Aim: Copy every line of the material below word for word, leaving out the pictures.

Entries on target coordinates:
★ ★ ★ ★ ★ ★ ★
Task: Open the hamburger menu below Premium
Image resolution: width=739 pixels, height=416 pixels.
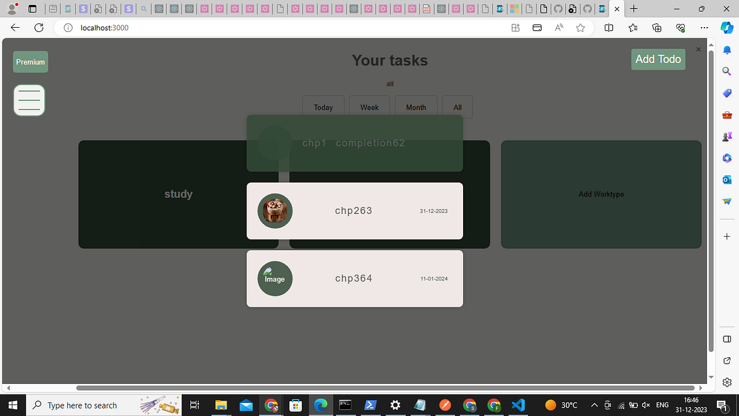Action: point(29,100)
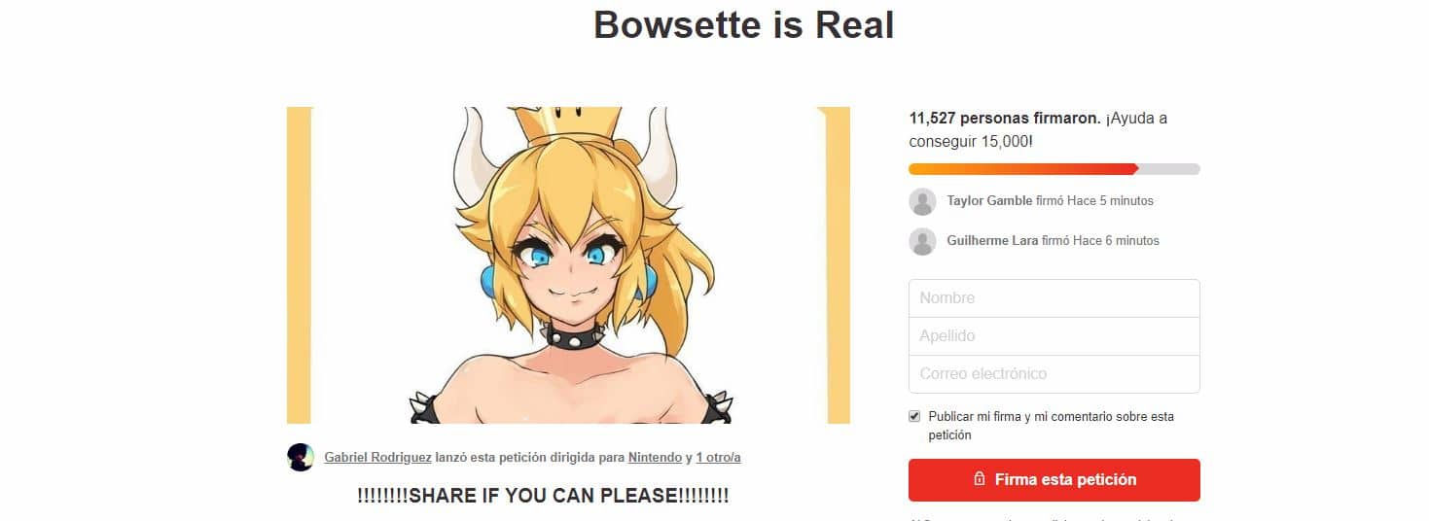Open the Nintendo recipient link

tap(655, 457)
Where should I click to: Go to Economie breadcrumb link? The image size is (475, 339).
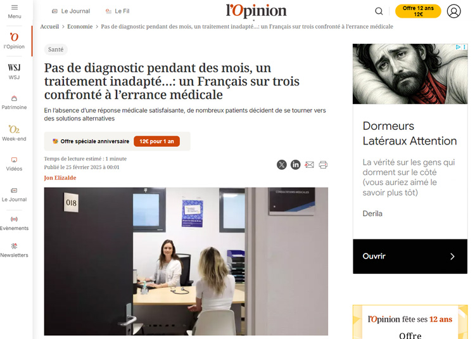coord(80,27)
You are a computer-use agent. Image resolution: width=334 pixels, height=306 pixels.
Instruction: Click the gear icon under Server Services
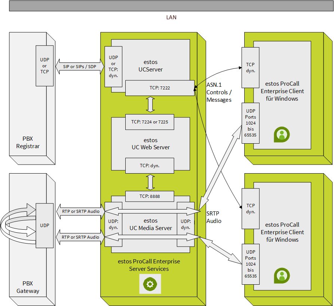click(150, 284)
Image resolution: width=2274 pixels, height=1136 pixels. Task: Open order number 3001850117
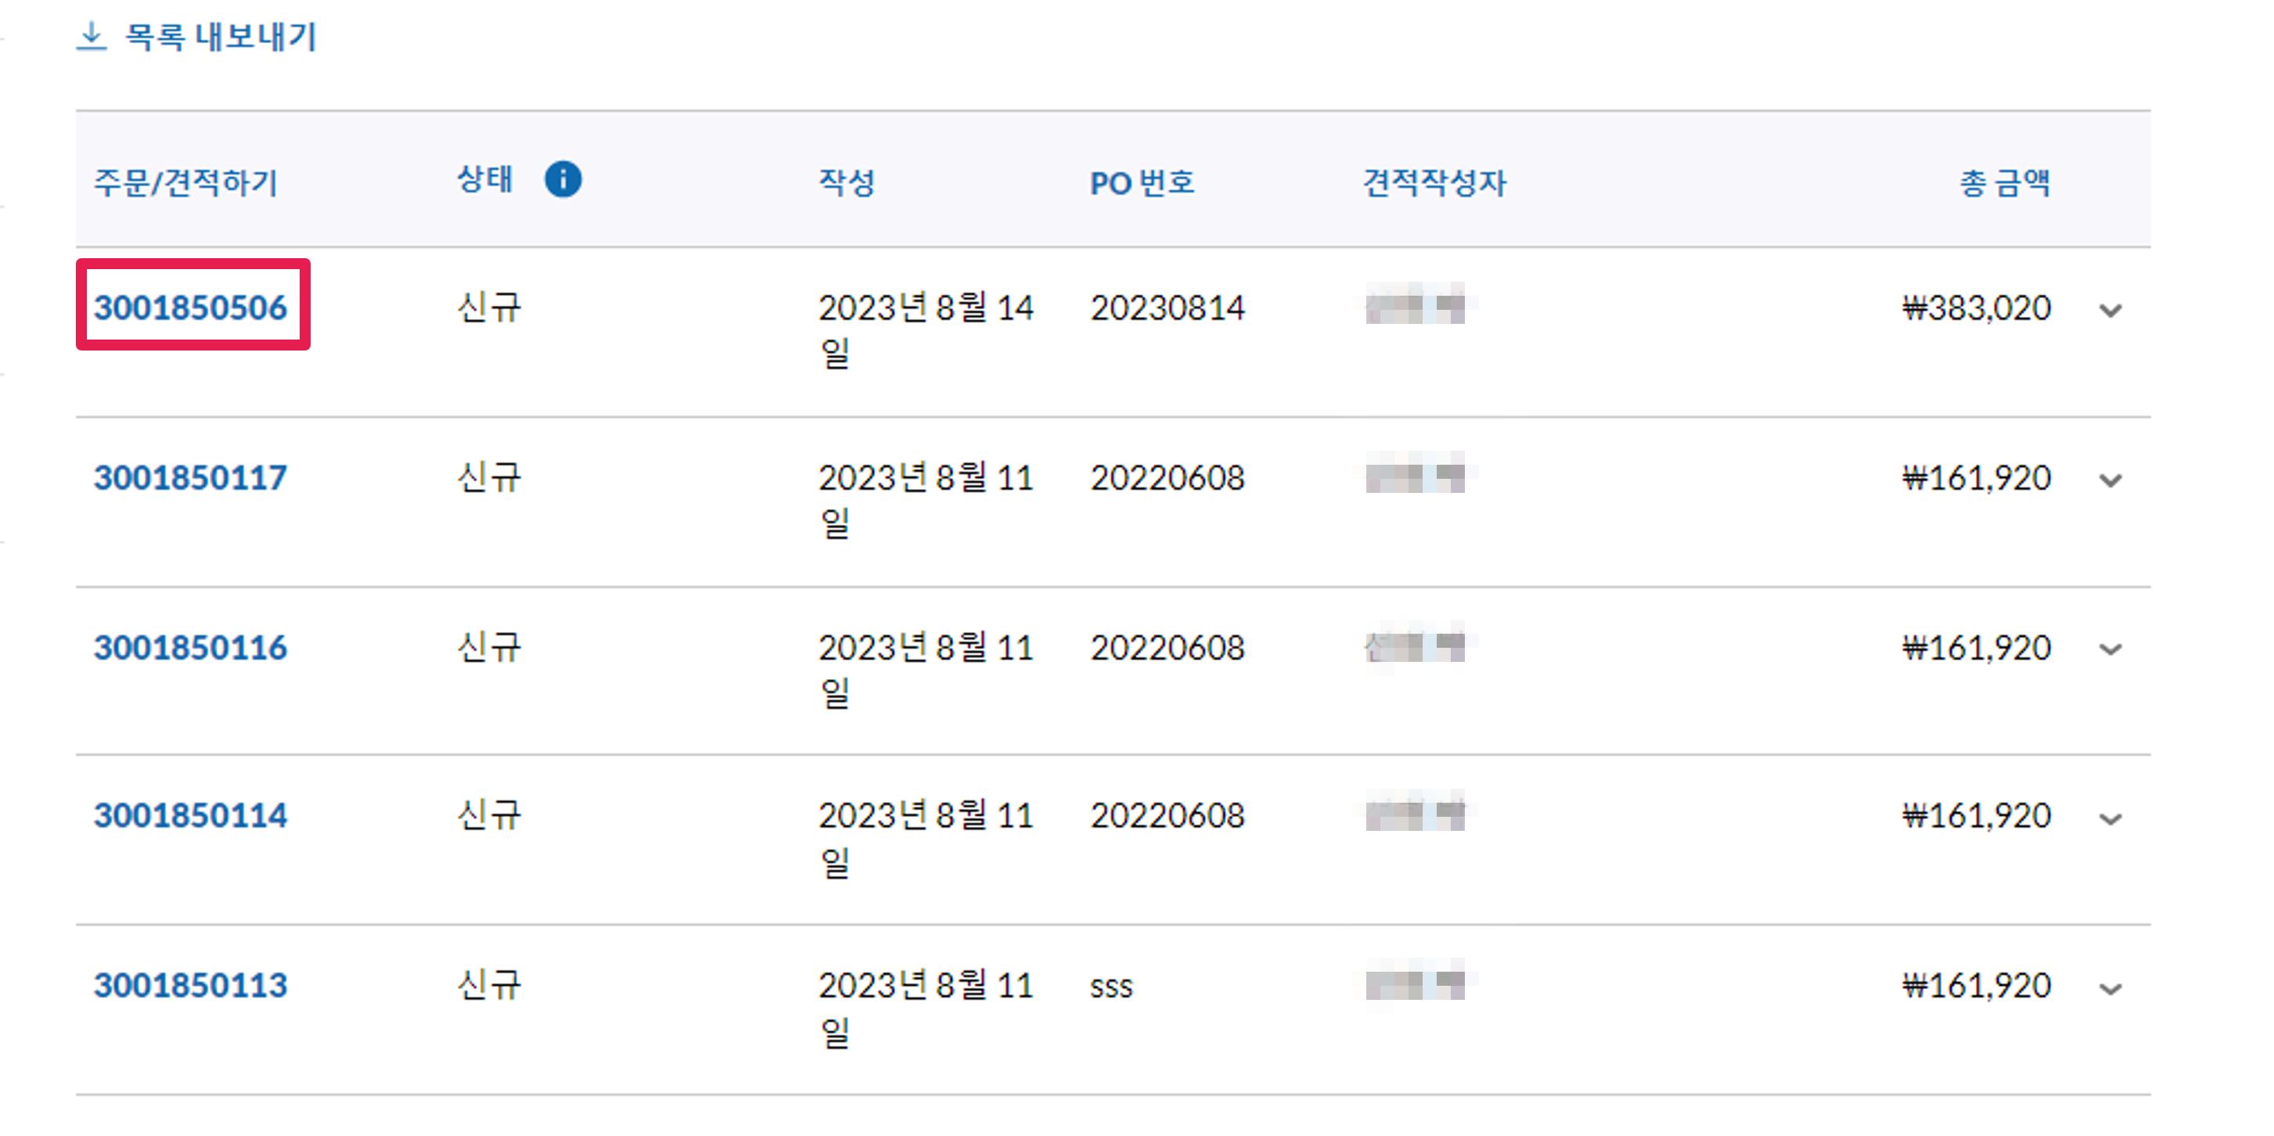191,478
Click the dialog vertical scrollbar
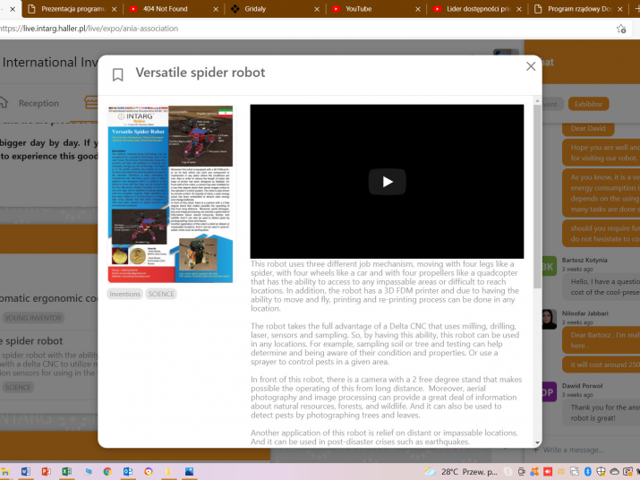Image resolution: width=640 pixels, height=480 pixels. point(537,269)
★ ★ ★ ★ ★ ★ ★
Output below:
Task: Open the hamburger menu below Premium
Image resolution: width=739 pixels, height=416 pixels.
Action: point(29,100)
Open the Nintendo recipient link

tap(655, 457)
Where should I click to: Go to Economie breadcrumb link? The image size is (475, 339).
coord(80,27)
You are a computer-use agent. Image resolution: width=334 pixels, height=306 pixels.
Instruction: Click the gear icon under Server Services
click(150, 284)
Image resolution: width=2274 pixels, height=1136 pixels. Task: Open order number 3001850117
191,478
Click the dialog vertical scrollbar
Image resolution: width=640 pixels, height=480 pixels. point(537,269)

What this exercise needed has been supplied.